**RECORDS SUPPLIED**:
________
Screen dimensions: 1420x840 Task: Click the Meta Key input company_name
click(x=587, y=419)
________
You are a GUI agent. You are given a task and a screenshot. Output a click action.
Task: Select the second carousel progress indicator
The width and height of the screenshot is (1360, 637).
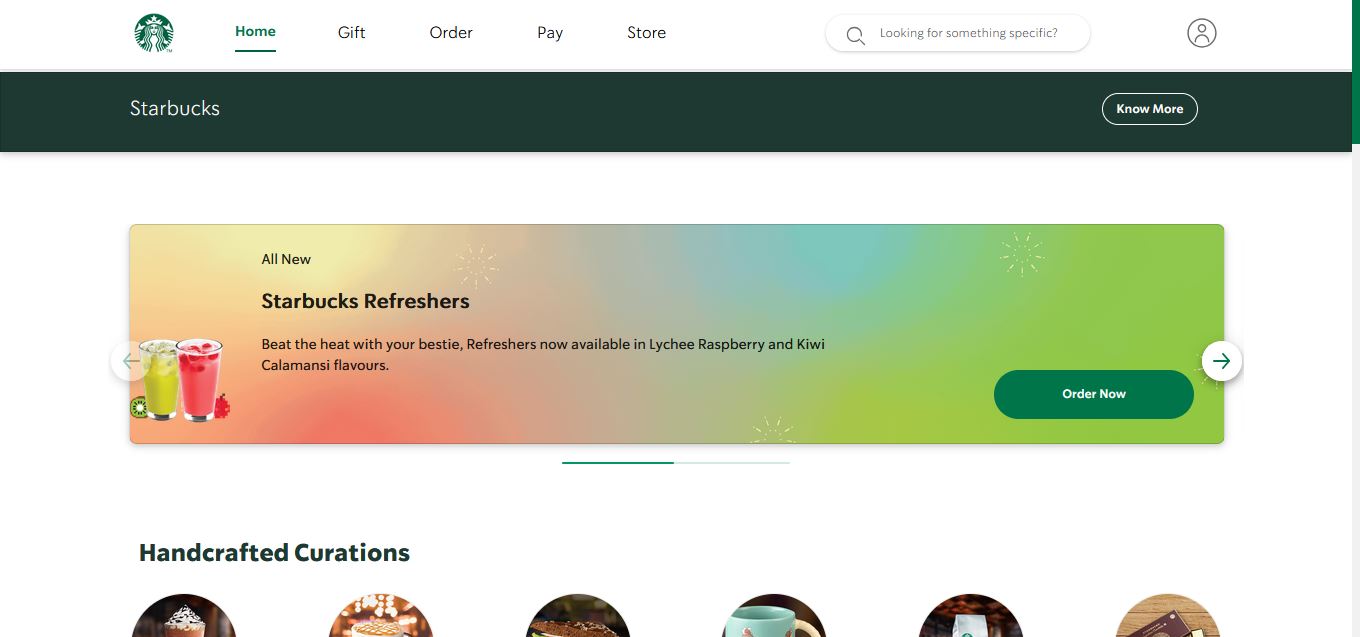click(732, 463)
________
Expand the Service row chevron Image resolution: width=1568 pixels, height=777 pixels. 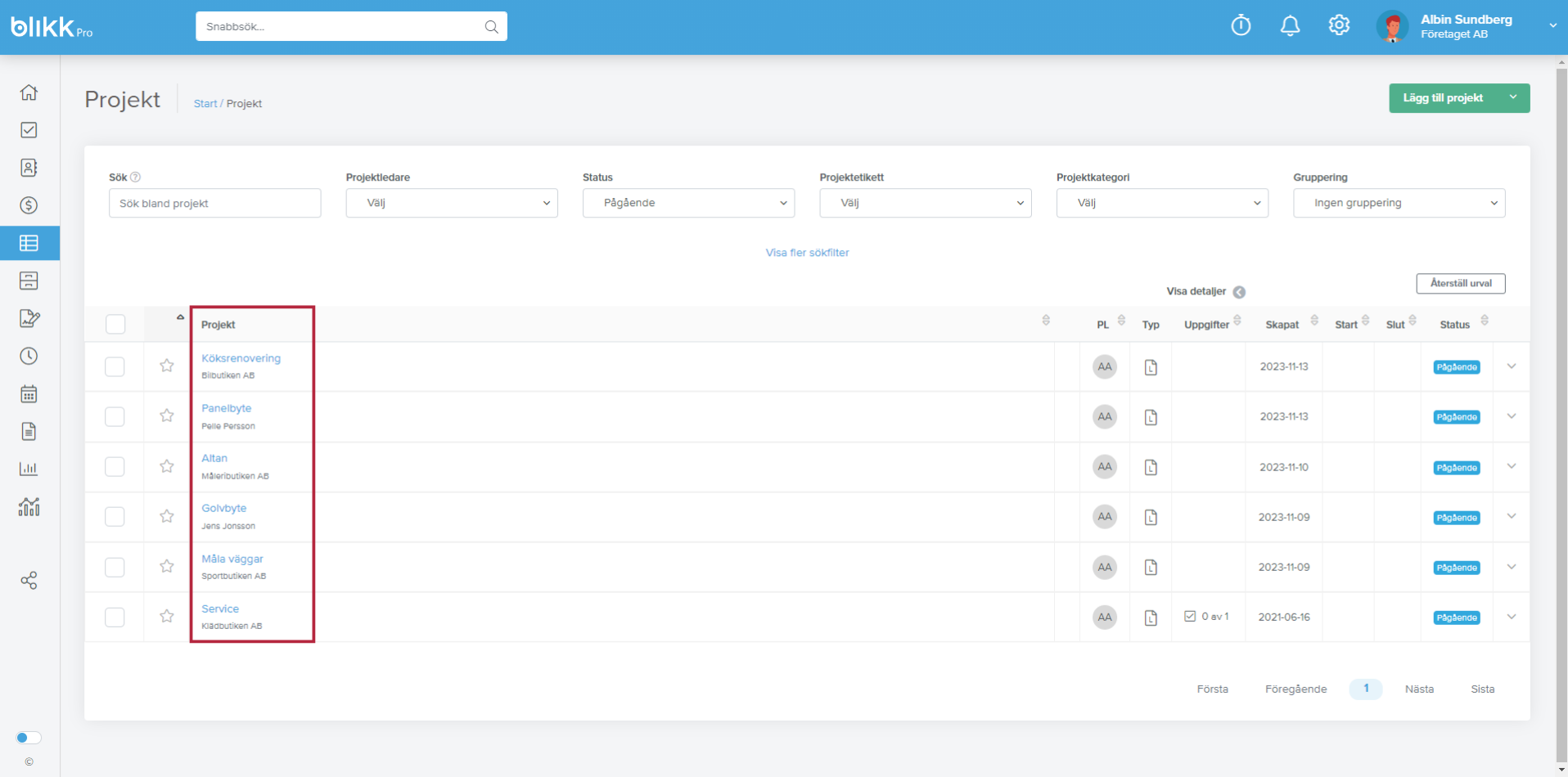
________
**THE TASK**: Copy out the material from the line containing "You are a GUI" through the line containing "click(732, 463)", word for word, and leave out the pictures.

**ANSWER TO THIS PROBLEM**:
You are a GUI agent. You are given a task and a screenshot. Output a click action.
Task: Select the second carousel progress indicator
The width and height of the screenshot is (1360, 637).
click(732, 463)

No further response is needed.